In 2015, world leaders made a global commitment to end forced labour, modern slavery, human trafficking and child labour through Target 8.7 of the United Nation’s Sustainable Development Goals.

Measuring these hidden crimes is challenging, but it is only by looking at the best available data that we can begin to understand modern slavery. This is the first step towards identifying effective strategies to address the harm and, ultimately, eradicate it.

Today, the ILO and Walk Free Foundation, in partnership with IOM, are launching the inaugural Global Estimates of Modern Slavery. Importantly the Estimates include measures of the scale of forced labour – that is, labour that is taken by force or coercion – but also forced marriage. The Estimates, which are based on surveys, involving interviews with more than 70,000 people across 48 countries, suggest more than 15 million people are currently living in a forced marriage.  

Forced marriage is a crime that affects mainly but not only women and girls. Some 84% of victims were women and girls. An estimated 37 per cent of victims living in forced marriage were children at the time the marriage took place. Among child victims, 44 per cent were forced to marry before the age of 15 years. The youngest victims of forced marriage in the sample were nine years of age at the time they were forced to marry.

More than 90 per cent of all forced marriages took place in two regions: Africa and Asia and the Pacific.

There are many reasons for forced marriage. In some parts of the world, young girls and women are forced to marry in exchange for payment to their families, the cancellation of debt, or to settle family disputes. In countries with significant levels of conflict, they can be abducted by armed groups and forced to marry fighters, enduring all manner of sexual, physical, and emotional abuse. Forced marriages also occur in developed nations, with women and girls being forced to marry foreign men for cultural reasons, or in order to secure another person’s entry into the country. Once forced to marry, many victims are placed at greater risk of being subjected to other forms of exploitation, including, sexual exploitation, domestic servitude, and other forms of forced labour. Children are especially vulnerable in these situations.

Action on this issue is urgently required. Estimating the scale of this hidden crime is an important first step but this must translate to action.

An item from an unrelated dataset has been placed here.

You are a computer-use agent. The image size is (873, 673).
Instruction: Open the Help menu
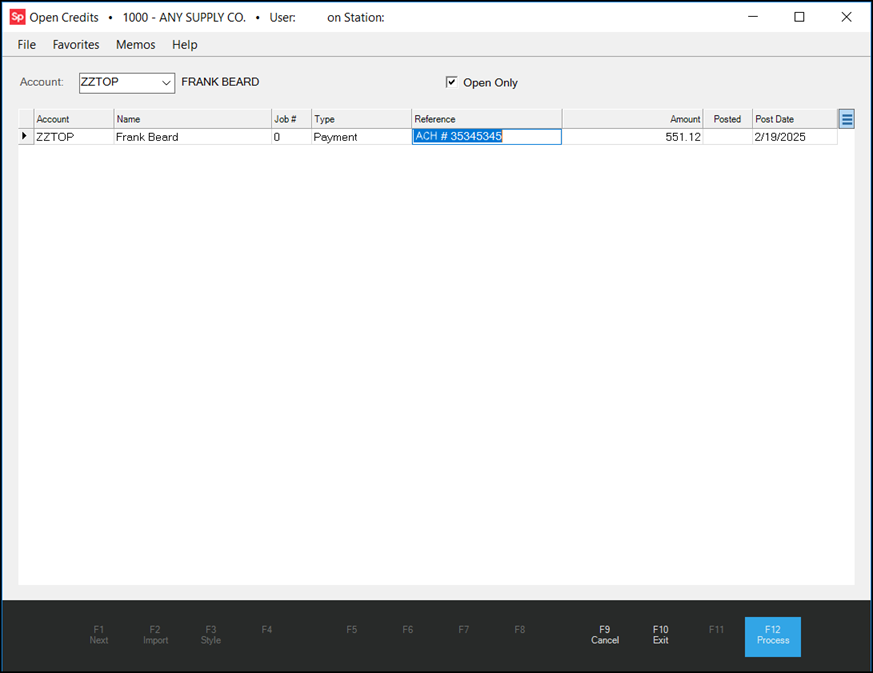184,45
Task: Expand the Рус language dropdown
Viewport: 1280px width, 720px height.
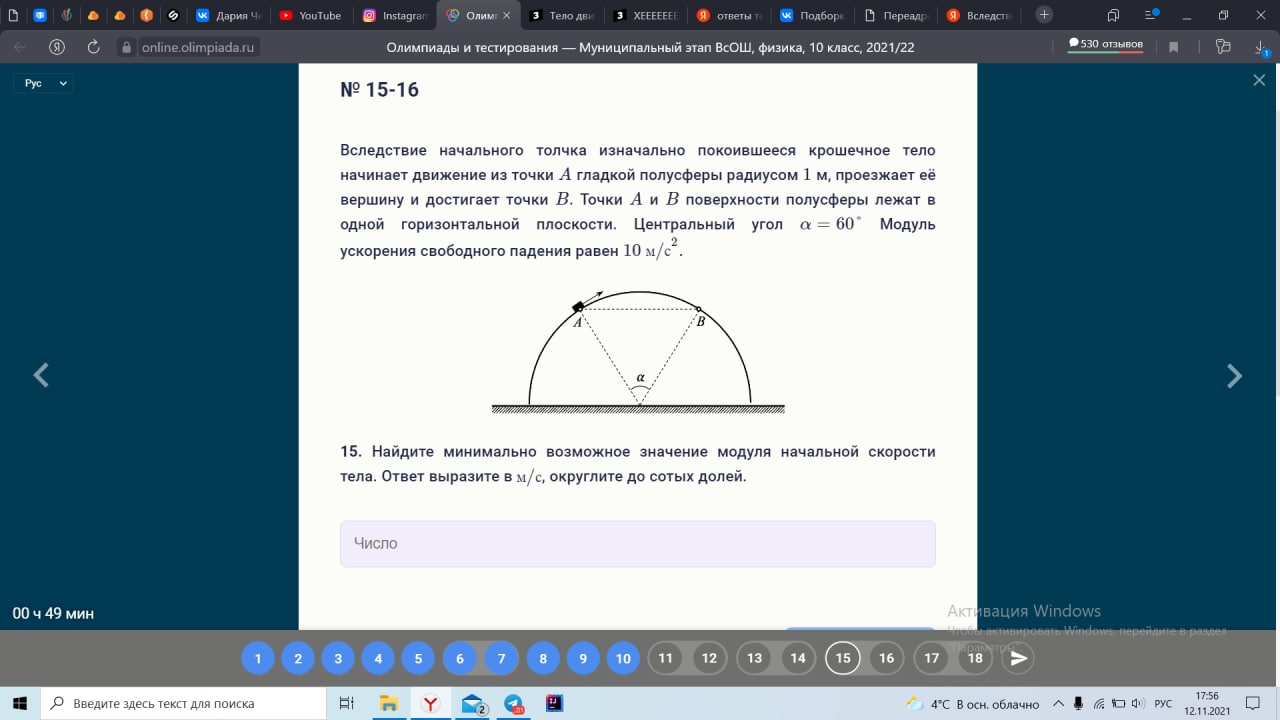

Very few countries, less than 40 that we know of, have criminalised forced marriage. There is a huge gulf between total victims and those whose situation is being detected and reported. While not a perfect comparison, existing UN statistics on reported cases of trafficking for marriage suggest this type of crime is rarely identified – representing just 1.4% of the 63,000 cases of human trafficking reported globally between 2012-2014. Compare those numbers to our estimates of more than 15 million people living in forced marriage.

By including forced marriage in the Global Estimates of Modern Slavery, we aim to do just that – prompt urgently needed action on this crime, to ensure girls like Shahida can go to school and have a future of their own choosing, not be buried alive in a life of slavery dressed up as “marriage”.

Fiona David is executive director of global research, Walk Free Foundation.